ACTIVITY →
Exactly the lines below from the one with "Where should I click to: Click the Status" up to and including the one with "Task: Save the Background track" make up the answer, with nothing else added.

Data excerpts
● ● ●
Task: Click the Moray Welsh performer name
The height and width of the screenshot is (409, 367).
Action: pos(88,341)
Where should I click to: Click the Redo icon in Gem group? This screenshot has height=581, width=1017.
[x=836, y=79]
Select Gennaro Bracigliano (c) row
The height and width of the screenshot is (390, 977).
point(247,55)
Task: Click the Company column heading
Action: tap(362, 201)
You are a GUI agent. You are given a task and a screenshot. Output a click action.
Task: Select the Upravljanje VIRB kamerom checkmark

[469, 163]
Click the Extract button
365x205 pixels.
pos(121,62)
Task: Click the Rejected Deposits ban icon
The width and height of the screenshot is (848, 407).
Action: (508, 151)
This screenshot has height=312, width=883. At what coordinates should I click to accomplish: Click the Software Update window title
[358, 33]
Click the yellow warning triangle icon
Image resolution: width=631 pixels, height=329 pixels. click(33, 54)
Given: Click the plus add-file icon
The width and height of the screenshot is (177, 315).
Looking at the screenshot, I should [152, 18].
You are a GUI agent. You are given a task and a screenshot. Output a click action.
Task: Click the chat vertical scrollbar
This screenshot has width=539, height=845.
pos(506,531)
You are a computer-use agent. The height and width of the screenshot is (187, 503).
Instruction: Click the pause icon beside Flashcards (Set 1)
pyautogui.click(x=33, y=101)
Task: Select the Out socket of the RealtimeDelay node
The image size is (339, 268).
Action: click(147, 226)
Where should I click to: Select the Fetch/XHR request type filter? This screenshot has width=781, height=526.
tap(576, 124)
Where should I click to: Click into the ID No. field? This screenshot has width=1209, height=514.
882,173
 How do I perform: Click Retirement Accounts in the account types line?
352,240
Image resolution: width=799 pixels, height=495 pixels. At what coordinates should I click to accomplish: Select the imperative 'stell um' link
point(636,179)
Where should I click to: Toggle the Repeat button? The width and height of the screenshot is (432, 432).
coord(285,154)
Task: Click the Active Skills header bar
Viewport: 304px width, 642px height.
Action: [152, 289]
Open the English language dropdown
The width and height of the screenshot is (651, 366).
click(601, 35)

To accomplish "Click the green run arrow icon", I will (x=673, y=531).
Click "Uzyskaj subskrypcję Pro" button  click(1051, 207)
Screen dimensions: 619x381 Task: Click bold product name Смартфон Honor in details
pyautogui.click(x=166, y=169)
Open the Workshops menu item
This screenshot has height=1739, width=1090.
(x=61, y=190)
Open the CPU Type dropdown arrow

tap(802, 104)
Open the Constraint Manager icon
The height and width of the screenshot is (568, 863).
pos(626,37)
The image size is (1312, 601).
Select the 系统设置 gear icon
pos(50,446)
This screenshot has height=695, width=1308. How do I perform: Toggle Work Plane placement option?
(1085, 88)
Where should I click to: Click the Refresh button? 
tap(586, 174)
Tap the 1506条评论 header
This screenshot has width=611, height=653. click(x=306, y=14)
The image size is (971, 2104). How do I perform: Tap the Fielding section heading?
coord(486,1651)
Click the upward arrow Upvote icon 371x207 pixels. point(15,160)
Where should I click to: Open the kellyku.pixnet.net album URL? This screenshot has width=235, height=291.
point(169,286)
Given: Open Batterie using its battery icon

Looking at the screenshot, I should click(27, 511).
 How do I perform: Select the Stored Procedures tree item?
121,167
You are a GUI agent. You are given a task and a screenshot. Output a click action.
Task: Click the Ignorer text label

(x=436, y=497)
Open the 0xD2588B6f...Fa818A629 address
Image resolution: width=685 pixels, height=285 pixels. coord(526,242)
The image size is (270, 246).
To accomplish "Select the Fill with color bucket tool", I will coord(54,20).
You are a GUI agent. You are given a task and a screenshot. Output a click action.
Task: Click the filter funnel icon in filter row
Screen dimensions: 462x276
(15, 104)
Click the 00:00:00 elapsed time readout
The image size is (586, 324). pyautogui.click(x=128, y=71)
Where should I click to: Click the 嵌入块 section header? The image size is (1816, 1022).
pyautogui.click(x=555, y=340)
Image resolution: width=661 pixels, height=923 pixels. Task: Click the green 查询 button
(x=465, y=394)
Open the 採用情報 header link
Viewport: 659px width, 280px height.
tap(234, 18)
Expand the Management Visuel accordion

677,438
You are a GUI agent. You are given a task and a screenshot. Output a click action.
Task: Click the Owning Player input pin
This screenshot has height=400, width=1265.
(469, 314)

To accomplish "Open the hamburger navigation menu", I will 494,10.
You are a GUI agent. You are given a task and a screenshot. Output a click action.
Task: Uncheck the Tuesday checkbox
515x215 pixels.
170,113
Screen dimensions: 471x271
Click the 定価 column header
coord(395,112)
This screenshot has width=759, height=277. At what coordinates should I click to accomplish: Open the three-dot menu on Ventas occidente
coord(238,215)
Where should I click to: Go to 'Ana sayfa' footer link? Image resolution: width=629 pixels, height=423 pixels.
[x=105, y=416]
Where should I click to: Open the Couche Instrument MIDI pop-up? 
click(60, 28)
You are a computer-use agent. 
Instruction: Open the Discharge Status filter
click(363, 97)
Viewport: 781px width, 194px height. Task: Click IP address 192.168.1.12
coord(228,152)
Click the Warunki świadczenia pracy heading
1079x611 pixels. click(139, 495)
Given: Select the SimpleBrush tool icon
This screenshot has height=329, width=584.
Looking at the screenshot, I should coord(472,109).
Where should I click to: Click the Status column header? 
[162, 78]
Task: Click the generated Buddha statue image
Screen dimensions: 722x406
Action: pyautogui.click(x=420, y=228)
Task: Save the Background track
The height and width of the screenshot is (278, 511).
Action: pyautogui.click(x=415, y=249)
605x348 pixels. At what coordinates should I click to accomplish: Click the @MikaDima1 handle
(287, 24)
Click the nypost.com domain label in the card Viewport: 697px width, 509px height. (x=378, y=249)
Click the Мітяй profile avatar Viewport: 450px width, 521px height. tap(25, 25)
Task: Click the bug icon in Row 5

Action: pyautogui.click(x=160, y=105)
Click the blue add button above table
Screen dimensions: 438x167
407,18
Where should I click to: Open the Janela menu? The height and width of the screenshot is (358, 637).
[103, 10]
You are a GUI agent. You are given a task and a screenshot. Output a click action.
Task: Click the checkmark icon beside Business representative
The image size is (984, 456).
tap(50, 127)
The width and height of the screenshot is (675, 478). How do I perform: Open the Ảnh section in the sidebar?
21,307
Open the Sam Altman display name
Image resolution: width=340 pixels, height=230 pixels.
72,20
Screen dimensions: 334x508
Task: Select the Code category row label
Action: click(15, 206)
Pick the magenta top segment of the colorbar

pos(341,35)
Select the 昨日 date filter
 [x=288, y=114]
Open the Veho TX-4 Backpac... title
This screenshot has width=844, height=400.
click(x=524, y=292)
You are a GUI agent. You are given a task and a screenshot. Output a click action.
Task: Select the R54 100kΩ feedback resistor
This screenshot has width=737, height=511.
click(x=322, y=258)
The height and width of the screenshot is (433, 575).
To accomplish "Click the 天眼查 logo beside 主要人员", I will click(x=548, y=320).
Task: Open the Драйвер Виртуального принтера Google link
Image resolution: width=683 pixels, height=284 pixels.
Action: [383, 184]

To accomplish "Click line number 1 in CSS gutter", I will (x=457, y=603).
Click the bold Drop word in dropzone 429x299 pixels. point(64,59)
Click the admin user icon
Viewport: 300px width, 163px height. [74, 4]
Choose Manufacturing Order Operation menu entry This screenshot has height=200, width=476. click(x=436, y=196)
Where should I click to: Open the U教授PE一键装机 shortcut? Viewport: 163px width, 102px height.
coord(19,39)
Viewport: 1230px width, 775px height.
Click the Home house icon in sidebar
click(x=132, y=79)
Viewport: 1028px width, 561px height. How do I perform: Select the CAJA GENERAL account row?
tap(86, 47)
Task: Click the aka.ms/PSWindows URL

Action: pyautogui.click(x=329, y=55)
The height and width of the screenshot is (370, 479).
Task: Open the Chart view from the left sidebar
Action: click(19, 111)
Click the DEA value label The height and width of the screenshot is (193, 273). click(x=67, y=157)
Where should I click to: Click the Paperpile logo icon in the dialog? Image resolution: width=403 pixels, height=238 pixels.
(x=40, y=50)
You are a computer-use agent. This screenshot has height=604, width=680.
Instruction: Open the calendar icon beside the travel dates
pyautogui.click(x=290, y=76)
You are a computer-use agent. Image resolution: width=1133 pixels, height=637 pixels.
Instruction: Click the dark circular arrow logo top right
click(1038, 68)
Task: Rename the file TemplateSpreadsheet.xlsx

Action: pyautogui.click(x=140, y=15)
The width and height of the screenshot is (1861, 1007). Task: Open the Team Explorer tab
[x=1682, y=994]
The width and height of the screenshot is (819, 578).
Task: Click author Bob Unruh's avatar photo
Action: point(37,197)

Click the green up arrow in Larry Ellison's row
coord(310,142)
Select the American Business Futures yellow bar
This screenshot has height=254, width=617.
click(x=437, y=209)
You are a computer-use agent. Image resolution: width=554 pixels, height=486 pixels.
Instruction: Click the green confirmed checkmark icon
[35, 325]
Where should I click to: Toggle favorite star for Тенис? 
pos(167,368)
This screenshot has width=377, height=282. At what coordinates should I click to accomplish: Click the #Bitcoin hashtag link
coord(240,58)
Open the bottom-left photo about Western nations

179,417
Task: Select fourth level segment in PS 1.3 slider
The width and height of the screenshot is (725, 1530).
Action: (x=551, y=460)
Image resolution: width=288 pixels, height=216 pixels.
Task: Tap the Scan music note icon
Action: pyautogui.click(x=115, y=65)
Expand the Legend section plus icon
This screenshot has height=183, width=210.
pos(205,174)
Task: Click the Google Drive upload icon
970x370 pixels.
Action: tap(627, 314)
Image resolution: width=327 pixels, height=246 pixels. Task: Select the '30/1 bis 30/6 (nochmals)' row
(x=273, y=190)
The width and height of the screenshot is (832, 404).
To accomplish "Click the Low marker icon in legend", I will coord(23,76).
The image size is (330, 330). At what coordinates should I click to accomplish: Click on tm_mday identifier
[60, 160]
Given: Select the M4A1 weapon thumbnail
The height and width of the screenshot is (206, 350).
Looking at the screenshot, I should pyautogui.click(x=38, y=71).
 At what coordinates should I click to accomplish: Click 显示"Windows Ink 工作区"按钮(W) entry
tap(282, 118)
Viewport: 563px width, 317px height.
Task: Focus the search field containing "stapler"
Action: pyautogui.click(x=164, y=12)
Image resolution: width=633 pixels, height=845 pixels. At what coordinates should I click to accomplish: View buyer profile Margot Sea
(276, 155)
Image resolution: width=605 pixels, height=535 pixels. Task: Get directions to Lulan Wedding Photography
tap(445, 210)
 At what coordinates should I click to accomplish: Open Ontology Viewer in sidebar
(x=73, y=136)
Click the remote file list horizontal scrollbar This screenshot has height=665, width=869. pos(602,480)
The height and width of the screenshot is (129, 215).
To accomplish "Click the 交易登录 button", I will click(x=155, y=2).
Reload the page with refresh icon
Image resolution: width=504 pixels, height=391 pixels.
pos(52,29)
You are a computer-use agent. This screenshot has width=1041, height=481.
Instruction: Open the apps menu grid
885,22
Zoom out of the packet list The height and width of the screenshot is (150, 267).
● ● ●
WRITTEN SOLUTION →
Where should I click to: Click the Status column header? 
[162, 78]
Task: Click the generated Buddha statue image
Screen dimensions: 722x406
Action: pyautogui.click(x=420, y=228)
Task: Save the Background track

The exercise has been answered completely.